Today’s Scripture Reading
1 Corinthians 6:6–20
But a believer goes to court against a believer — and before unbelievers at that? In fact, to have lawsuits at all with one another is already a defeat for you. Why not rather be wronged? Why not rather be defrauded? But you yourselves wrong and defraud — and believers at that.
Do you not know that wrongdoers will not inherit the kingdom of God? Do not be deceived! Fornicators, idolaters, adulterers, male prostitutes, sodomites, thieves, the greedy, drunkards, revilers, robbers — none of these will inherit the kingdom of God. And this is what some of you used to be. But you were washed, you were sanctified, you were justified in the name of the Lord Jesus Christ and in the Spirit of our God.

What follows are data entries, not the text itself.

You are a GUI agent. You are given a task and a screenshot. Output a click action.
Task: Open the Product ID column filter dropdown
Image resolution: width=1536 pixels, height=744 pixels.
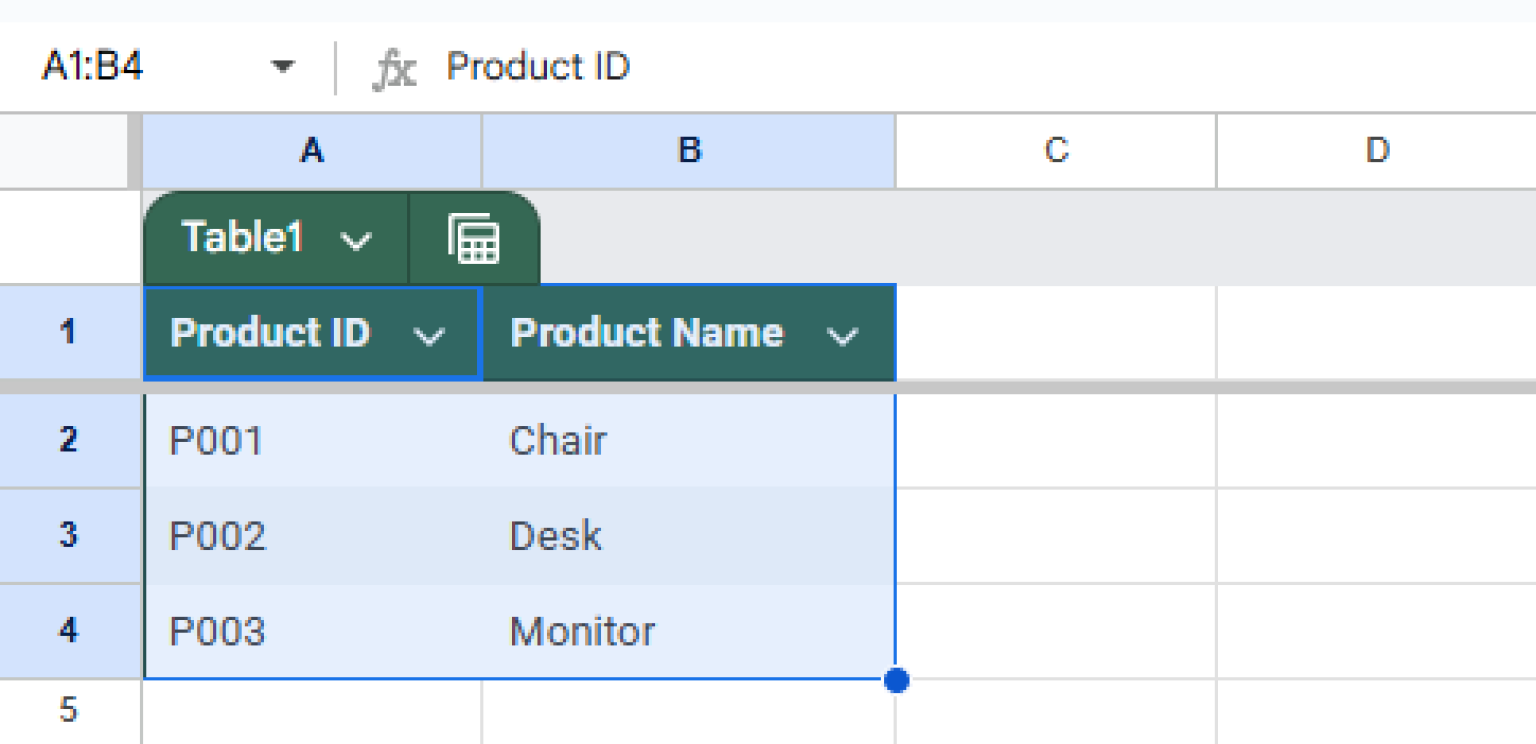click(x=430, y=334)
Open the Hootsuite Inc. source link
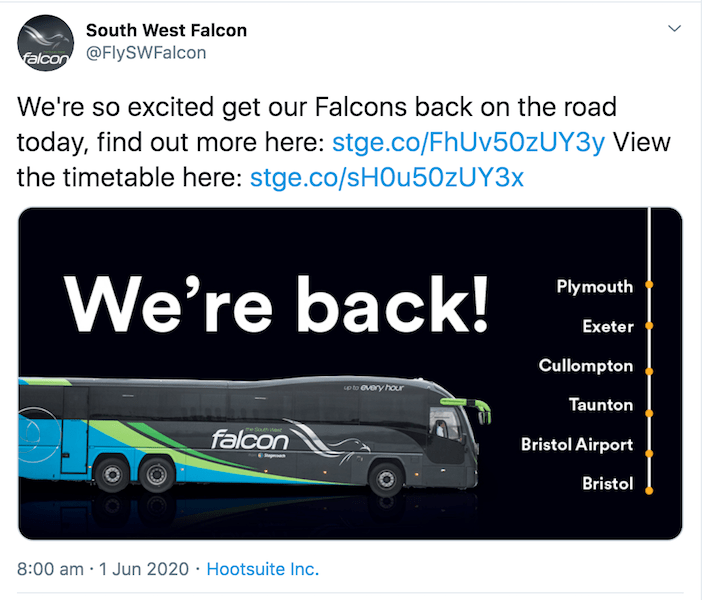 click(262, 569)
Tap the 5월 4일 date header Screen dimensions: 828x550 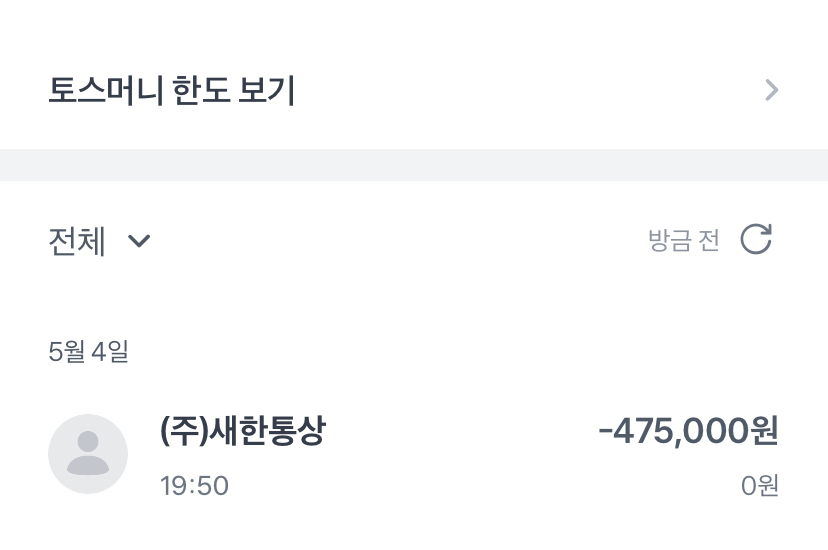click(88, 351)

“All things are lawful for me,” but not all things are beneficial. “All things are lawful for me,” but I will not be dominated by anything. “Food is meant for the stomach and the stomach for food,” and God will destroy both one and the other. The body is meant not for fornication but for the Lord, and the Lord for the body. And God raised the Lord and will also raise us by his power. Do you not know that your bodies are members of Christ? Should I therefore take the members of Christ and make them members of a prostitute? Never! Do you not know that whoever is united to a prostitute becomes one body with her? For it is said, “The two shall be one flesh.” But anyone united to the Lord becomes one spirit with him. Shun fornication! Every sin that a person commits is outside the body; but the fornicator sins against the body itself. Or do you not know that your body is a temple of the Holy Spirit within you, which you have from God, and that you are not your own? For you were bought with a price; therefore glorify God in your body. (NRSV)
Reflection
This particular text is definitely not my favorite, since it has been used so often as a weapon to harm and demonize. And yet it is a part of our Holy Scripture, so we will wrestle with it together. First, it is important to remember that this letter is a part of a longer correspondence between Paul and the church in Corinth. In particular, Paul was increasingly concerned that the church was beginning to once again resemble the larger society, with a growing emphasis on the social stratifications of power and privilege. Paul saw divisions beginning to grow wider and deeper within the faith community. And so he used quite a bit of hyperbolic speech to get their attention!
I think what can get lost in this passage is the promise of Paul’s understanding of the gospel. As scholar Charles Campbell has written, “Embodied Christian freedom cannot simply be a negative freedom, freedom from. It has an ... ultimate purpose that shapes it: ‘Glorify God in your body.’ Believers have been set free from the powers of this age and set free for lives that glorify God, both within the community of faith and in embodied human lives.”
Furthermore, glorifying God in our embodied human lives also means being in proximity with those whose lives are full of suffering, of oppression, of all the “isms.” For in the midst of all his rhetorical flourish, Paul is sure of one thing: In Christ, we are all new creation. And that means our faith community is also to live as a new creation — one that looks more like God’s household, rather than the world’s household that is still full of the stratifications of power and privilege.
Prayer
Gracious God, please help me to live into the freedom with which you have blessed me. May all I do and say this day indeed glorify you and your claim on this world. Keep making me a new creation day after day. Amen.